**EXTRACT PROVIDED**

◆ ◆ ◆

Richard Waya, the Butaleja district chairperson, says the district has started operations to bring a halt to any forms of child labour.

“Our position as a district is that it is illegal for any child in Butaleja to work in a rice paddy, when it is school time.
The district has put in place an order to arrest children who work in the fields, instead of going to school.
The fine for a child got in a rice field, during school time, is sh5, 000. Parents, who send their children to the fields, instead of school are liable to pay fines,” Waya says.

James Waluswaka, the Bunyole West county Member of Parliament, objects to the notion, that child labour is endemic on Butaleja’s rice paddies.

“That happened in the past. It is only when children have broken off from school, that you will see them, working in the rice paddies. The ordinances, the district recently passed in relation to the issue make it hard for anybody to compel a child to work for them, in the rice fields, during school days,” Waluswaka says.

Side Bar

According to recent statistics from the Butaleja district education office, the school dropout rate in the last four years, has surged from 45 per cent to 78 per cent.

Statistics also show that the dropout rates in upper primary are between 60 to 70 per cent.

In the year 2000, over 200 Child Workers in Butaleja District were detained by the Police.

The law

The Constitution of Uganda Article 34 states that children under 16 years of age have the right to be protected from social and economic exploitation.

The Constitution prohibits child slavery, servitude, and forced labor.

Government policy

This year, the Ministry of Gender, Labour and Social Development launched a national strategic plan to eradicate child labour in Uganda.

Florence Nakiwala Kiyingi, the State Minister for Youth and Children affairs, said all children of school going age should not be employed, but sent to school.

In 2016, the Government approved the Children (Amendment) Act, which outlaws the use of children for labour exploitation.

The Government also launched the National Social Protection Policy that targets child labourers.

What some of the children say

Benjamin  Hisa-studies at Bungombe Primary School

I get paid to work in a rice farm near home. I work on the farm Saturday and Sunday.

◆ ◆ ◆

**EXCERPTED DATA**

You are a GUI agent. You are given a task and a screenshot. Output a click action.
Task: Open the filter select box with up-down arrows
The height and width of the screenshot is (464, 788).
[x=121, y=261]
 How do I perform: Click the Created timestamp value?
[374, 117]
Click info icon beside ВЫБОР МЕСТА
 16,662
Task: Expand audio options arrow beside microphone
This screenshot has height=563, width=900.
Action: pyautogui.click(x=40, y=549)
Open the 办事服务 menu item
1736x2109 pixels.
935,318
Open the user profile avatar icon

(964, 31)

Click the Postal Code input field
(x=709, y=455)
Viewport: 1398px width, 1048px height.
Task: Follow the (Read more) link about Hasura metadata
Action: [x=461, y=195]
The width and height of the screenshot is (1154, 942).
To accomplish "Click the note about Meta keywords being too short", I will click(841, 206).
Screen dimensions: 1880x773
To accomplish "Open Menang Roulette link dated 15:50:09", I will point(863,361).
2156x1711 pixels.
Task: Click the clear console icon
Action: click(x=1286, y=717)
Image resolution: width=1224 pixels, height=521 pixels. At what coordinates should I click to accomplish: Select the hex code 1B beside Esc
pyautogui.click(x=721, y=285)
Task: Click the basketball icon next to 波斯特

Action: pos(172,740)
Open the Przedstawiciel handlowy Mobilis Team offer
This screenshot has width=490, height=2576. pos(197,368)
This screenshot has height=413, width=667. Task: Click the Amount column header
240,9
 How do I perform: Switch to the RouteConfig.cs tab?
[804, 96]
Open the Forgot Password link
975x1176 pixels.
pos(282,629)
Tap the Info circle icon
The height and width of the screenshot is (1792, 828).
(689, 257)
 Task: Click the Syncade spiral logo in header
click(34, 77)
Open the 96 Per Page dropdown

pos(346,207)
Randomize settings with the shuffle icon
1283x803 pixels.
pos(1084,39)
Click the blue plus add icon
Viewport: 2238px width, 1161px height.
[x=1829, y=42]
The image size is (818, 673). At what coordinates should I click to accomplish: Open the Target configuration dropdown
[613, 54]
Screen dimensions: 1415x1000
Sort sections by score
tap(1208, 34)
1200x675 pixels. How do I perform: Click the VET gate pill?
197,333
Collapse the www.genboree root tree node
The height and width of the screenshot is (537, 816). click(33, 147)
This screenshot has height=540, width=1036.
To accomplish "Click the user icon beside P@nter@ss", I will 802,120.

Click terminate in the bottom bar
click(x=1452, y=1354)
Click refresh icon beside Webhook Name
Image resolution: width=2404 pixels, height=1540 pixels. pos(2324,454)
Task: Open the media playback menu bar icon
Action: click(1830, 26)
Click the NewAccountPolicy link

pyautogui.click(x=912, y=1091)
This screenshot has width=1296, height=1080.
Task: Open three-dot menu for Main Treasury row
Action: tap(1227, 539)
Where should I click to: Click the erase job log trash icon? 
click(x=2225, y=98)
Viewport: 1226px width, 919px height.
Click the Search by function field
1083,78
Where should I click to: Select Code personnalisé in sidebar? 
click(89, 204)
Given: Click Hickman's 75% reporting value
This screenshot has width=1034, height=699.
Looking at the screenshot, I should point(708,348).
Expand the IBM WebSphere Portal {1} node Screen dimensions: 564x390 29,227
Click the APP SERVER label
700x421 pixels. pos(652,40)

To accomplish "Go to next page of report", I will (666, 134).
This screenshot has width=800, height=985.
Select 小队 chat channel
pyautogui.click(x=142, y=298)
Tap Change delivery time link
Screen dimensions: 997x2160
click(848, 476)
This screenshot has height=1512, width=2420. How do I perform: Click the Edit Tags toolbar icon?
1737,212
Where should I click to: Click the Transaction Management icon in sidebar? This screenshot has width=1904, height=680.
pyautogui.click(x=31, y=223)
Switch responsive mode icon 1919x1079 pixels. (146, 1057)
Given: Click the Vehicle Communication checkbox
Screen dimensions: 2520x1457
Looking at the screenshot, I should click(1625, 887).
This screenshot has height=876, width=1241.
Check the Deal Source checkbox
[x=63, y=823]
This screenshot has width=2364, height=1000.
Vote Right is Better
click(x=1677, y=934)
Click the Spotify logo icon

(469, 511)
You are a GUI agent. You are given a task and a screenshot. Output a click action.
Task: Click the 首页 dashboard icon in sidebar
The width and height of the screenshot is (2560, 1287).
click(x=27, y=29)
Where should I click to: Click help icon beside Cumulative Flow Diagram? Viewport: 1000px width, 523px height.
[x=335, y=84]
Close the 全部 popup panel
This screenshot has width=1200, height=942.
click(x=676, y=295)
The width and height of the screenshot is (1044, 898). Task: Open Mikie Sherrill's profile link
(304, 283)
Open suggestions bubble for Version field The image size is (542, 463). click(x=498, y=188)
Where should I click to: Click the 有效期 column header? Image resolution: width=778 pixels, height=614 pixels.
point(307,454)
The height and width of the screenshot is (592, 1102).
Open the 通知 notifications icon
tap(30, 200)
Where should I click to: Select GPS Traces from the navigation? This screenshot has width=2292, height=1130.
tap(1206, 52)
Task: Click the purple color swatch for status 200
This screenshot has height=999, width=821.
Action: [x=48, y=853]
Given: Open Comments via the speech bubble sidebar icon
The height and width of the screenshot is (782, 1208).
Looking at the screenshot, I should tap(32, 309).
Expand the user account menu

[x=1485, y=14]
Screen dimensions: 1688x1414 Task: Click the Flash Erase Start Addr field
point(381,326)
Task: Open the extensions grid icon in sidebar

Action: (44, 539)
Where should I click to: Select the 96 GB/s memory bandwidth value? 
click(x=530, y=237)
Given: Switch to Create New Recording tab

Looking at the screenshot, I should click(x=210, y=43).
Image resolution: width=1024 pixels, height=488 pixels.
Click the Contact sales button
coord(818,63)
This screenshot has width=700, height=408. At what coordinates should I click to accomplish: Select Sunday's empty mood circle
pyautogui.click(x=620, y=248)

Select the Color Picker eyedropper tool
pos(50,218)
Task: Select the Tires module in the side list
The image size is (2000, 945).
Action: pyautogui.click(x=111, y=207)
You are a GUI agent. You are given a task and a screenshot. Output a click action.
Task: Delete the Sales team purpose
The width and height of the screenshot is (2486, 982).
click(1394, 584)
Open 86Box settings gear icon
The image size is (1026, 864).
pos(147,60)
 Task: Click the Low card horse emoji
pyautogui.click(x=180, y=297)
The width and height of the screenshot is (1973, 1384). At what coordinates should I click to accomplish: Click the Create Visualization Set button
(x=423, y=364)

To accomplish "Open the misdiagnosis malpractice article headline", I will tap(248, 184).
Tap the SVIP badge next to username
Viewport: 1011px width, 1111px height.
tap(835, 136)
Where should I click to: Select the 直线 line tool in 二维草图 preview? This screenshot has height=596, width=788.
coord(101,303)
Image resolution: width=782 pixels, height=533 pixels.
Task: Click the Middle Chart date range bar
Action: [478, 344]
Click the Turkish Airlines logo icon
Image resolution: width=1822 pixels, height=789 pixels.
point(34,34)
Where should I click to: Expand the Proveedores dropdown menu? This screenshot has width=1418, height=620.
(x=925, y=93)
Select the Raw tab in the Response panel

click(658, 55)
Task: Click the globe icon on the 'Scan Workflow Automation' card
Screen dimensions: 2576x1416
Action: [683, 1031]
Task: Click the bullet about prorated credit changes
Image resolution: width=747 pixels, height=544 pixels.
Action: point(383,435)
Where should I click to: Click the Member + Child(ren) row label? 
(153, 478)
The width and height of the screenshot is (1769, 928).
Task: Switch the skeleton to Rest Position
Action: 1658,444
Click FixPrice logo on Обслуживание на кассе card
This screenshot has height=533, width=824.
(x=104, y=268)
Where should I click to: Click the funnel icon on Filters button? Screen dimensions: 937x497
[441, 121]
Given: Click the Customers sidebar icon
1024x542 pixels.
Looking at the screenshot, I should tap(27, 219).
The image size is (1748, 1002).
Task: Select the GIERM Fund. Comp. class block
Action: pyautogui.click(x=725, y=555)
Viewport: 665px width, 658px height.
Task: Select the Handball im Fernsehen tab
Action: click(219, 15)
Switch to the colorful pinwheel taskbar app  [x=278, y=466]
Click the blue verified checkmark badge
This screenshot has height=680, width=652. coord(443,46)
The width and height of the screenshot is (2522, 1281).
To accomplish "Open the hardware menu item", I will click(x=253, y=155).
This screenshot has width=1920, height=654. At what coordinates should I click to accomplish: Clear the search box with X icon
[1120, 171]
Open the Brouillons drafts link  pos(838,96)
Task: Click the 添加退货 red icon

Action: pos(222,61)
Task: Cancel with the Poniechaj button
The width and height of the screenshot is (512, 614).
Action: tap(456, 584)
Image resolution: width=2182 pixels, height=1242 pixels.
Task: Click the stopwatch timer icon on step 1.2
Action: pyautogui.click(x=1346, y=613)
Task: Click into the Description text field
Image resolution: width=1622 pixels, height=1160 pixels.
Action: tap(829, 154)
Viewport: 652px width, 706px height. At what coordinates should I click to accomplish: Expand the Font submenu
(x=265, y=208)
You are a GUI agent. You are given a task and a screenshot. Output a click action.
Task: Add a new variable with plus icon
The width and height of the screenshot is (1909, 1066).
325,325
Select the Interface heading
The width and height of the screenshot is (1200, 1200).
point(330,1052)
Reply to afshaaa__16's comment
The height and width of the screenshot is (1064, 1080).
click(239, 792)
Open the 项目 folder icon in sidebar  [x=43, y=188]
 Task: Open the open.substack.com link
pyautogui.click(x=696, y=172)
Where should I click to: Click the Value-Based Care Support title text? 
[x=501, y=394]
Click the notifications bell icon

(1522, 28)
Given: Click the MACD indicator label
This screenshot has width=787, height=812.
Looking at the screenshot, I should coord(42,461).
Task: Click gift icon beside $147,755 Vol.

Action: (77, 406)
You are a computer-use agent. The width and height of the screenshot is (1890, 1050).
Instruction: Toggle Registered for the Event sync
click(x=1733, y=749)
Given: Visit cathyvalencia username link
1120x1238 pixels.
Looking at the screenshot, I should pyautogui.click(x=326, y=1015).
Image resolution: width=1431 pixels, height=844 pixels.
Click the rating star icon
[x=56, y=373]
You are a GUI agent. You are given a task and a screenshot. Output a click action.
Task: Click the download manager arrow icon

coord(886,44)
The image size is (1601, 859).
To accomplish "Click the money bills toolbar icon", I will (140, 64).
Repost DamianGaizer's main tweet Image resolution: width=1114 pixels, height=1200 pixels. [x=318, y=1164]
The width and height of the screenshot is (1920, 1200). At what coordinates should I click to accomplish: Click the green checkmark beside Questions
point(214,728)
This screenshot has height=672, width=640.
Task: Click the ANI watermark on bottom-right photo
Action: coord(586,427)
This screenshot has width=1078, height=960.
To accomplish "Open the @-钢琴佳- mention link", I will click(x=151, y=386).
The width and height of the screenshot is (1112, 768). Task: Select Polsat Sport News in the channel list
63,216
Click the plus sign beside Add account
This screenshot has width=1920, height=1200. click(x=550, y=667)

◆ ◆ ◆

**BRIEF 1**
From the article on child labor in Butaleja's rice fields, return the passage between "The Constitution prohibits" and "for labour exploitation.", inclusive.
**BRIEF 2**
Continue the article on child labor in Butaleja's rice fields, starting right after its last sentence.

**RIGHT ANSWER 1**
The Constitution prohibits child slavery, servitude, and forced labor.

Government policy

This year, the Ministry of Gender, Labour and Social Development launched a national strategic plan to eradicate child labour in Uganda.

Florence Nakiwala Kiyingi, the State Minister for Youth and Children affairs, said all children of school going age should not be employed, but sent to school.

In 2016, the Government approved the Children (Amendment) Act, which outlaws the use of children for labour exploitation.

**RIGHT ANSWER 2**
The weekdays are for school. I know how to plant, dig, weed and harvest rice. I use the money am paid to buy clothes and books.

Latif Birya-15

Our parents are poor; so those of us, still in school, work on the farms to get money to buy clothing and scholarstic materials.
On occasion, we share the money with our parents.

George Mboryoya-7 years

I study at Namache Primary School. I am in P.2.  I work on a rice farm near home. I start work in the morning and work till late in the evening. I take the money am paid home to my parents.

Gloria Mugaba-12

Iam from Wangle in Butaleja and I study at Wangle Primary School.
I work on a rice garden in Wangle but only on the weekends. The week days find me in school.

Betty Mukite-10

On occasion, I work on a rice farm near home in Masulula.
Sometimes our parents send us to work on the farms to earn some little money for home and school upkeep.

Abdullah Ndoboli-12

I work on a farm, near home from morning to evening. I chase away birds that eat the growing rice grains. I study at Gombe Primary school but am not always consistent because of school fees issues.

Amos Mulongo-7

I stay on the farm with my brother-Ndoboli chasing away birds from the gardens.

Derrick Mugoya-11

I go to work in a rice garden near home every evening after school.
I know how to plant, weed and harvest. I earn sh15, 000 [$3 ] every time I do a good job. I take the money to my parents.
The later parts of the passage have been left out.